Exercise directions. Transcribe only part of the material below: the lines from the one containing "Task: View the" through the one containing "Viewport: 980px width, 508px height.", inclusive, exactly as written.

Records for this exercise.
══════════

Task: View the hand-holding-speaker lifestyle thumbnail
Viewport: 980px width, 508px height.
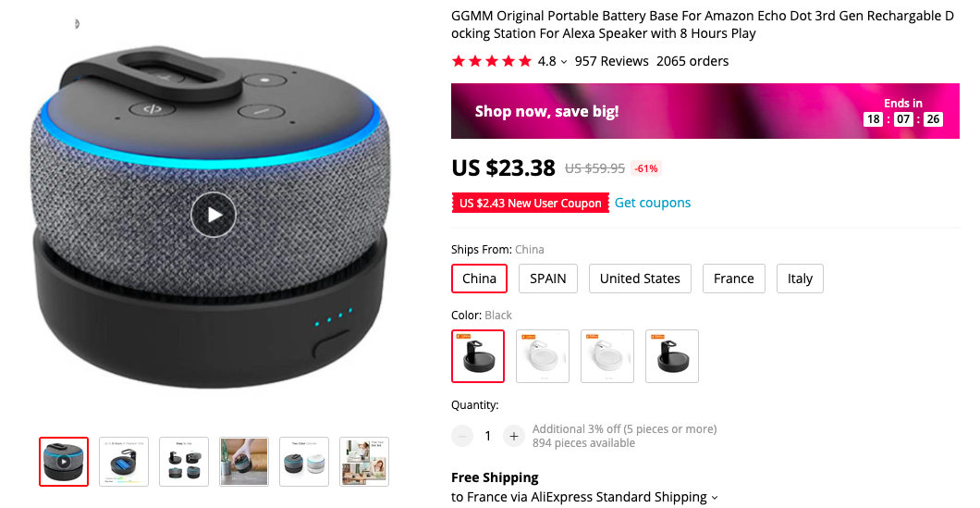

══════════

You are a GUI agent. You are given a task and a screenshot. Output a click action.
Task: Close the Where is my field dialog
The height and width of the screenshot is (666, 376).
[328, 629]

══════════

Answer box.
Task: View the hand-holding-speaker lifestyle thumbnail
Viewport: 980px width, 508px height.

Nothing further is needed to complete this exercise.